Szendroedi Julia, Zwettler Elisabeth, Schmid Albrecht Ingo, Chmelik Marek, Pacini Giovanni, Kacerovsky Gertrud, Smekal Gerhard, Nowotny Peter, Wagner Oswald, Schnack Christoph, Schernthaner Guntram, Klaushofer Klaus, Roden Michael
1st Med. Department and Karl-Landsteiner Institute for Endocrinology and Metabolism, Hanusch Hospital, Vienna, Austria.
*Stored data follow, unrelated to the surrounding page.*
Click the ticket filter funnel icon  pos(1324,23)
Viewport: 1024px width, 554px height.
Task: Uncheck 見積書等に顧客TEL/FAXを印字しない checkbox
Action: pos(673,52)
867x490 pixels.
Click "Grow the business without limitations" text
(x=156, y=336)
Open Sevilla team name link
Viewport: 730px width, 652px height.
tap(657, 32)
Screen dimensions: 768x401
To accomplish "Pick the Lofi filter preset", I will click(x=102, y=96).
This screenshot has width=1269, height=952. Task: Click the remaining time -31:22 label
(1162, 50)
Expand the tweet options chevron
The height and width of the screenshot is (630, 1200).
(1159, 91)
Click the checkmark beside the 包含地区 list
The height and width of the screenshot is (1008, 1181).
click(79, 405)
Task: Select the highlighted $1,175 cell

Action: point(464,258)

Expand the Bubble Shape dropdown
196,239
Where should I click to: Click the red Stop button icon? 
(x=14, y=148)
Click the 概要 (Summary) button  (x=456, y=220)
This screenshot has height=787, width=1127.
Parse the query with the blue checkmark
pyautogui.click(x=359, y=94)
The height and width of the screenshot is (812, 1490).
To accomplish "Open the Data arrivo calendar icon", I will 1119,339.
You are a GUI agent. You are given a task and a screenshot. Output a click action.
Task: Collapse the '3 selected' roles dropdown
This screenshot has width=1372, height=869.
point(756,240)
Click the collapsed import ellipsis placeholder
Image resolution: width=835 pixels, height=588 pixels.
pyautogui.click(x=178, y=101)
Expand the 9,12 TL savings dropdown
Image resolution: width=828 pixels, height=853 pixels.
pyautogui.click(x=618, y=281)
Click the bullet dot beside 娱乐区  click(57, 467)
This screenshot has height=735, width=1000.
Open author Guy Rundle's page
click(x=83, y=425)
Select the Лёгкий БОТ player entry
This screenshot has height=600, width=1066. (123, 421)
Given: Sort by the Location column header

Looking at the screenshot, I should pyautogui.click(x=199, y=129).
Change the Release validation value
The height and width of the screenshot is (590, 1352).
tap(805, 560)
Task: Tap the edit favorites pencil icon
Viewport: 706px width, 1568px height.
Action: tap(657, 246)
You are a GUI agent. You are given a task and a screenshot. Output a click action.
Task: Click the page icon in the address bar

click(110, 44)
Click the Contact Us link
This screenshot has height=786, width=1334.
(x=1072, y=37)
PLoS One. 2008;3(12):e3958. doi: 10.1371/journal.pone.0003958. Epub 2008 Dec 18.
Impaired mitochondrial function and ectopic lipid deposition in skeletal muscle and liver have been linked to decreased insulin sensitivity. As growth hormone (GH) excess can reduce insulin sensitivity, we examined the impact of previous acromegaly (AM) on glucose metabolism, lipid storage and muscular ATP turnover.
Seven AM (4f/3 m, age: 46+/-4 years, BMI: 28+/-1 kg/m(2)) and healthy volunteers (CON: 3f/4 m, 43+/-4 years, 26+/-2 kg/m(2)) matched for age and body mass underwent oral glucose testing for assessment of insulin sensitivity (OGIS) and ss-cell function (adaptation index, ADAP). Whole body oxidative capacity was measured with indirect calorimetry and spiroergometry. Unidirectional ATP synthetic flux (fATP) was assessed from (31)P magnetic resonance spectroscopy (MRS) of calf muscle. Lipid contents of tibialis anterior (IMCLt) and soleus muscles (IMCLs) and liver (HCL) were measured with (1)H MRS.
Despite comparable GH, insulin-like growth factor-1 (IGF-I) and insulin sensitivity, AM had approximately 85% lower ADAP (p<0.01) and approximately 21% reduced VO(2)max (p<0.05). fATP was similarly approximately 25% lower in AM (p<0.05) and related positively to ADAP (r = 0.744, p<0.01), but negatively to BMI (r = -0.582, p<0.05). AM had approximately 3 fold higher HCL (p<0.05) while IMCLt and IMCLs did not differ between the groups.
Humans with a history of acromegaly exhibit reduced insulin secretion, muscular ATP synthesis and oxidative capacity but elevated liver fat content. This suggests that alterations in ss-cell function and myocellular ATP production may persist despite normalization of GH secretion after successful treatment of acromegaly.
骨骼肌和肝脏中线粒体功能受损及异位脂质沉积与胰岛素敏感性降低有关。由于生长激素(GH)过量会降低胰岛素敏感性,我们研究了既往肢端肥大症(AM)对葡萄糖代谢、脂质储存和肌肉ATP周转的影响。
选取7例肢端肥大症患者(4名女性/3名男性,年龄:46±4岁,体重指数:28±1kg/m²)和健康志愿者(对照组:3名女性/4名男性,43±4岁,26±2kg/m²),年龄和体重相匹配,进行口服葡萄糖测试以评估胰岛素敏感性(OGIS)和β细胞功能(适应指数,ADAP)。通过间接测热法和运动心肺功能测试测量全身氧化能力。从小腿肌肉的磷磁共振波谱(MRS)评估单向ATP合成通量(fATP)。用氢磁共振波谱(1H MRS)测量胫骨前肌(IMCLt)、比目鱼肌(IMCLs)和肝脏(HCL)的脂质含量。
尽管生长激素、胰岛素样生长因子-1(IGF-I)和胰岛素敏感性相当,但肢端肥大症患者的ADAP降低约85%(p<0.01),最大摄氧量(VO₂max)降低约21%(p<0.05)。肢端肥大症患者的fATP同样降低约25%(p<0.05),且与ADAP呈正相关(r = 0.744,p<0.01),但与体重指数呈负相关(r = -0.582,p<0.05)。肢端肥大症患者的HCL约高3倍(p<0.05),而两组间IMCLt和IMCLs无差异。
有肢端肥大症病史的人表现出胰岛素分泌减少、肌肉ATP合成和氧化能力降低,但肝脏脂肪含量升高。这表明,尽管肢端肥大症成功治疗后生长激素分泌恢复正常,但β细胞功能和肌细胞ATP产生的改变可能仍然存在。